The dry, hot weather continues, so water wisely. Use mulch to help garden retain moisture, and give your plants about 1″ of water a week. Be sure to water early in the morning if possible to reduce evaporation. Watering at the soil line instead of over the leaves helps prevent fungal disease.
In fruit and vegetable gardens, we’re
- • cutting down and pulling out the last of the spring veggies, which are starting to bolt in the heat.
- • training beans, cukes, melons, and squash up their supports.
- • harvesting potatoes whose top growth has died back.
- • succession sowing beans, corn, carrots, edamame, and cucumbers.
- • pruning our tomatoes and training them up their supports.

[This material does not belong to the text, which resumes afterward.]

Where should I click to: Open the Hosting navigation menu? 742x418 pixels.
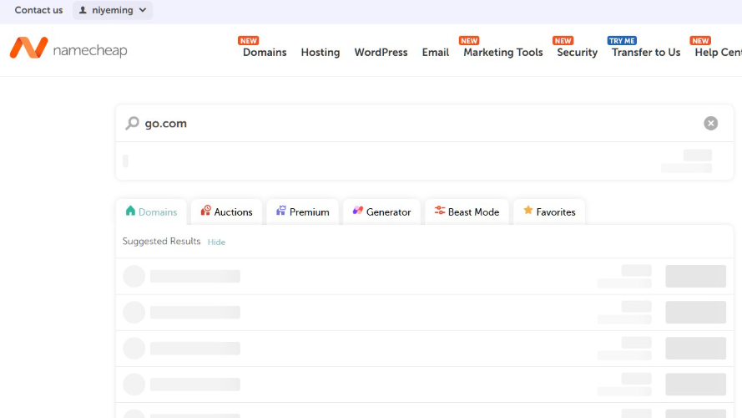click(321, 52)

- • mulching our kitchen gardens. We like straw, but hardwood mulch and even newspaper will also help conserve moisture and keep weeds down.
- • using our herbs to prevent them from flowering.
- • planting Halloween pumpkins.
- • watering, watering, watering. Anything we eat the fruits of–strawberries, tomatoes, peppers, melons, etc.–benefits from regular watering.
- • weeding.
- • turning the compost heap.
In other parts of the garden, we’re
- • watering. Did we mention the watering?
- • watering pots at least once a day. In this heat, you might need to water twice. To extend watering time, take a drinking water bottle, drill some holes in the sides, and bury it up to its neck in the pot. Water into the bottle instead of directly into the soil, and the bottle will release water as the soil needs it. Even with this trick, check your pots every day for water needs.
- • mulching. Use 2″ to 4″ of mulch, and be sure to keep mulch away from plant stems and trunks. Mulch the top of your pots, too!
- • shearing back spent perennials. Loads of bloomers are looking sad, including geranium, daylilies, salvia, catmint, and daisies. Cut them back to encourage fresh growth.
- • refilling birdbaths and watching for butterflies!
- • lawns may only need mowing every other week. If your lawn needs mowing, be sure to set your mower at 3″. Drought-stressed lawn has a hard time recovering from a too-short cut.